To address questions of bias, among other intentions, there has been a groundswell of regulatory activity in China and the EU to require companies to open up their algorithms. Sina Weibo’s hot search is one algorithm that has been highly scrutinized. While many results are genuine and organic, the list can be gamed. Members of fanclubs, for instance, spend a great deal of effort trying to influence hot searches about their favourite entertainers while “antis” try to damage their idol’s perceived competitors. Successive crackdowns on toxic fan culture, campaigns to “clean up” the internet, an overriding emphasis on security, as well as regulations about data protection all provide context for the introduction of regulations to publish algorithms in mid-2021. Early reviews of the approach in China suggests that while regulation has helped to push for some transparency, algorithms are so complex and what companies report at times so vague that it is unclear what the regulations can achieve.

This could be a preview of what happens in other regions that go down the same regulatory road. For different reasons, the EU is rolling out an approach as part of the Digital Services Act. The EU approach is motivated by concerns about the influence of largely US-based multinational platforms used by EU citizens, and taps into the EU’s longstanding orientation as a regulatory leader.

Is it all doom and gloom? No

Yes there’s a lot to worry about, and a lot to get right to ensure that the future of generative, large language model AI is ethical and trustworthy. These are keywords in the plans and minds of many regulators, and people having a go in using OpenAI’s ChatGPT, Bing, Google “Bard”, the forthcoming Baidu “Ernie Bot”, and whatever tools come next.

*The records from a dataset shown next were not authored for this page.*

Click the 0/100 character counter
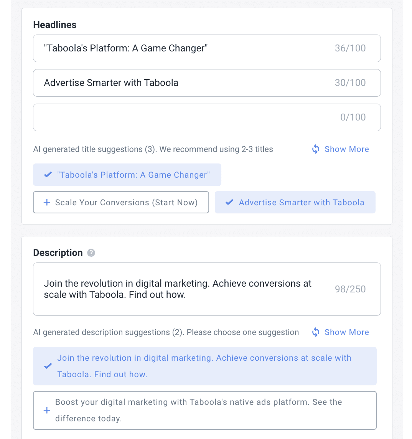This screenshot has width=412, height=439. pos(353,117)
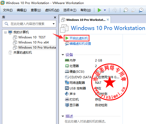Viewport: 146px width, 124px height.
Task: Click the take snapshot toolbar icon
Action: 126,10
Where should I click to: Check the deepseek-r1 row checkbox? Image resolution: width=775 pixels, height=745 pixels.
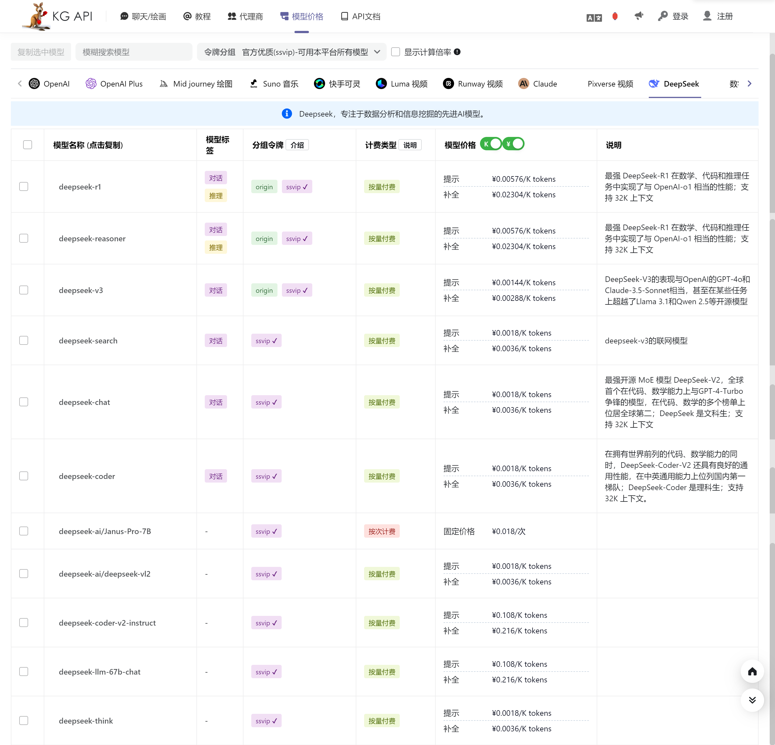[24, 186]
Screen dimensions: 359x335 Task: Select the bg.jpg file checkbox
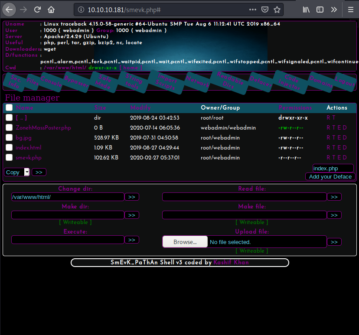click(x=9, y=137)
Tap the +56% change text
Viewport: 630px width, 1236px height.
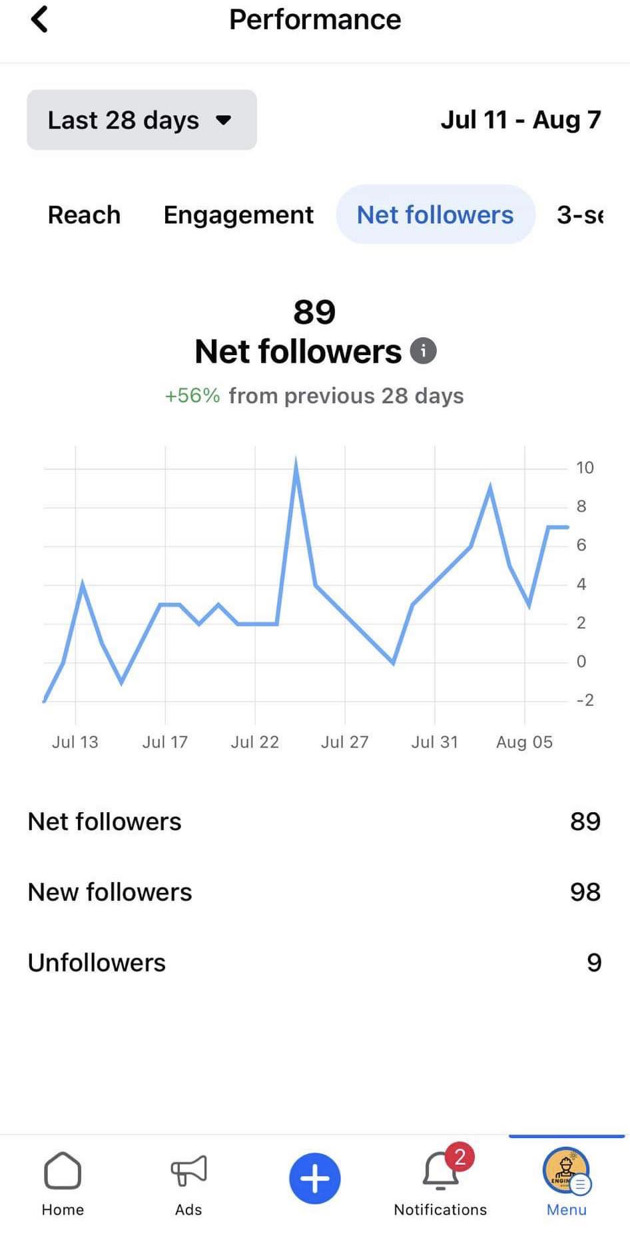192,396
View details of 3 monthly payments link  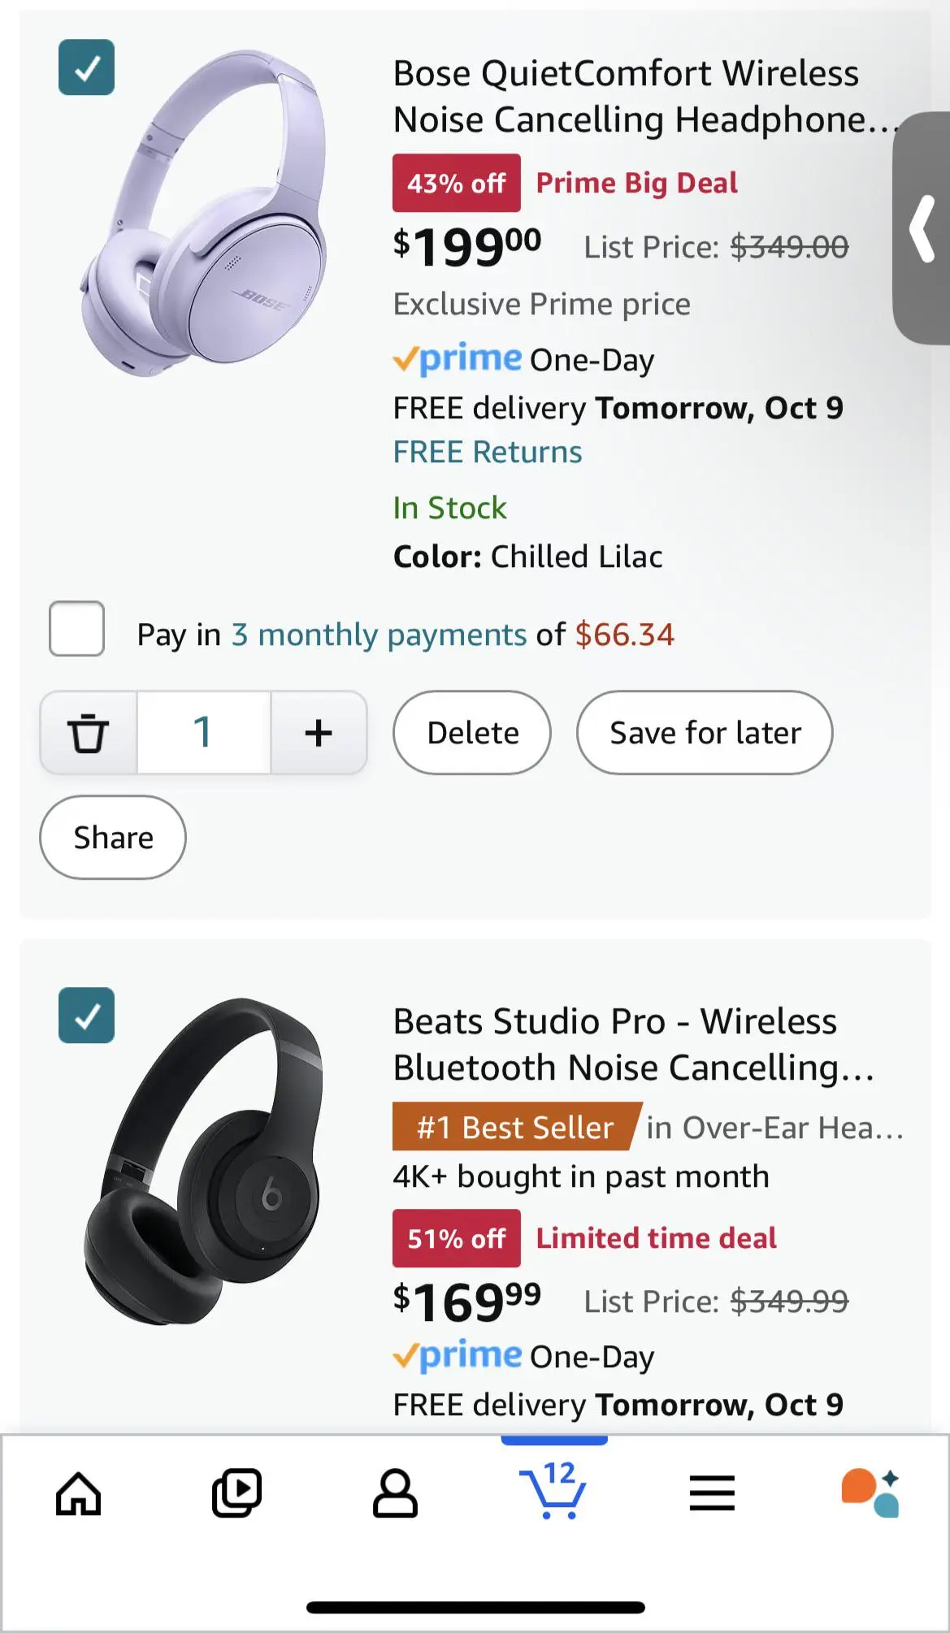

The more likely scenario in the short-term is that we are going to see a lot more AI whether real or just hype. Be extra critical of apps ending in the domain name .ai. We will see new tools embedded into search products, bibliographic tools, word processors, spreadsheets and the like. Some of this is already happening - for instance subjects in some bibliographic tools are applied using machine learning, and many recommender tools use ML. If you are familiar with the Editor function in Microsoft Word or tools like Grammarly expect to see more like that. Much of this will be invisible. It will make it easier to correct your spelling and get help on how to use a particular function. I’d honestly be delighted if a company put all their attention into a fully functional and automated meeting scheduler that can account for internal and external people, hybrid and online formats, and timezones. Just an idea, Microsoft.

We are far from being put out of a job. Or losing our humanity. Not in 2023. I am convinced there’s more to do than ever for those who research these issues and for those working in libraries to ensure that we ensure the next wave of media and information literacy is fit for the algorithmic age, that research data is correctly described so that it can be ethically reused, and that we collaborate closely with researchers and integrity staff to ensure matters of authorship, attribution, accuracy in scholarly publishing in the face of new technologies is well understood.